* Provided entries
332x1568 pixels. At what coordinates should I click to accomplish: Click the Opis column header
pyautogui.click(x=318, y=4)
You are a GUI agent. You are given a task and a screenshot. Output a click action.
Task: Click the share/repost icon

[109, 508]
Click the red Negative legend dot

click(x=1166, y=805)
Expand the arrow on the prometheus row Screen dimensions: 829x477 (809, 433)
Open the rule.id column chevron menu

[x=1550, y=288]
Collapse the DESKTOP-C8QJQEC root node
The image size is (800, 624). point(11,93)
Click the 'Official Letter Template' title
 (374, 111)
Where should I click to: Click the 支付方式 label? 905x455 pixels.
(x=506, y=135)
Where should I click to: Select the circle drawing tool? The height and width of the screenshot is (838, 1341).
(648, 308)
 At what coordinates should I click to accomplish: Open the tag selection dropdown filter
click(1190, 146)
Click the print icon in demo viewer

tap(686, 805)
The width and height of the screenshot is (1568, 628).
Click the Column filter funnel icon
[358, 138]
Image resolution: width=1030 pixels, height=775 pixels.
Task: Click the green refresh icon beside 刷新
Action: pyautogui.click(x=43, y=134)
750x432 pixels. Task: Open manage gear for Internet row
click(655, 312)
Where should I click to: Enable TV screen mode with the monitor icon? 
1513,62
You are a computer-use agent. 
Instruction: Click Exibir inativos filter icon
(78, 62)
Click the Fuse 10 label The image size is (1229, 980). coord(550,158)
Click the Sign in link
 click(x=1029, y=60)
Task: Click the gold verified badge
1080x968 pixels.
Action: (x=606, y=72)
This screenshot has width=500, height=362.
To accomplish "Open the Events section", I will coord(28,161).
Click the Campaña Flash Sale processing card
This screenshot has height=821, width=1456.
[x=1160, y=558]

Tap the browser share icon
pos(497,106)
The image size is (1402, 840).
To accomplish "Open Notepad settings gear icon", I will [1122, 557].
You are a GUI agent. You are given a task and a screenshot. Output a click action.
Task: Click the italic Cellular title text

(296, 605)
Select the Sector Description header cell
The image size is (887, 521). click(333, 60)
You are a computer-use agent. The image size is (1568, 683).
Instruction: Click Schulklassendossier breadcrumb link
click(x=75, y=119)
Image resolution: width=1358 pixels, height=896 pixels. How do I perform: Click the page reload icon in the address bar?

* What you should do
Put every line of the records above into a Markdown table with a row number and the line, skipping blank lines. Name the two columns "Row" and "Line".

* Finished task
| Row | Line |
|---|---|
| 1 | 332x1568 pixels. At what coordinates should I click to accomplish: Click the Opis column header |
| 2 | pyautogui.click(x=318, y=4) |
| 3 | You are a GUI agent. You are given a task and a screenshot. Output a click action. |
| 4 | Task: Click the share/repost icon |
| 5 | [109, 508] |
| 6 | Click the red Negative legend dot |
| 7 | click(x=1166, y=805) |
| 8 | Expand the arrow on the prometheus row Screen dimensions: 829x477 (809, 433) |
| 9 | Open the rule.id column chevron menu |
| 10 | [x=1550, y=288] |
| 11 | Collapse the DESKTOP-C8QJQEC root node |
| 12 | The image size is (800, 624). point(11,93) |
| 13 | Click the 'Official Letter Template' title |
| 14 |  (374, 111) |
| 15 | Where should I click to: Click the 支付方式 label? 905x455 pixels. |
| 16 | (x=506, y=135) |
| 17 | Where should I click to: Select the circle drawing tool? The height and width of the screenshot is (838, 1341). |
| 18 | (648, 308) |
| 19 |  At what coordinates should I click to accomplish: Open the tag selection dropdown filter |
| 20 | click(1190, 146) |
| 21 | Click the print icon in demo viewer |
| 22 | tap(686, 805) |
| 23 | The width and height of the screenshot is (1568, 628). |
| 24 | Click the Column filter funnel icon |
| 25 | [358, 138] |
| 26 | Image resolution: width=1030 pixels, height=775 pixels. |
| 27 | Task: Click the green refresh icon beside 刷新 |
| 28 | Action: pyautogui.click(x=43, y=134) |
| 29 | 750x432 pixels. Task: Open manage gear for Internet row |
| 30 | click(655, 312) |
| 31 | Where should I click to: Enable TV screen mode with the monitor icon?  |
| 32 | 1513,62 |
| 33 | You are a computer-use agent.  |
| 34 | Instruction: Click Exibir inativos filter icon |
| 35 | (78, 62) |
| 36 | Click the Fuse 10 label The image size is (1229, 980). coord(550,158) |
| 37 | Click the Sign in link |
| 38 |  click(x=1029, y=60) |
| 39 | Task: Click the gold verified badge |
| 40 | 1080x968 pixels. |
| 41 | Action: (x=606, y=72) |
| 42 | This screenshot has width=500, height=362. |
| 43 | To accomplish "Open the Events section", I will coord(28,161). |
| 44 | Click the Campaña Flash Sale processing card |
| 45 | This screenshot has height=821, width=1456. |
| 46 | [x=1160, y=558] |
| 47 | Tap the browser share icon |
| 48 | pos(497,106) |
| 49 | The image size is (1402, 840). |
| 50 | To accomplish "Open Notepad settings gear icon", I will [1122, 557]. |
| 51 | You are a GUI agent. You are given a task and a screenshot. Output a click action. |
| 52 | Task: Click the italic Cellular title text |
| 53 | (296, 605) |
| 54 | Select the Sector Description header cell |
| 55 | The image size is (887, 521). click(333, 60) |
| 56 | You are a computer-use agent. The image size is (1568, 683). |
| 57 | Instruction: Click Schulklassendossier breadcrumb link |
| 58 | click(x=75, y=119) |
| 59 | Image resolution: width=1358 pixels, height=896 pixels. How do I perform: Click the page reload icon in the address bar? |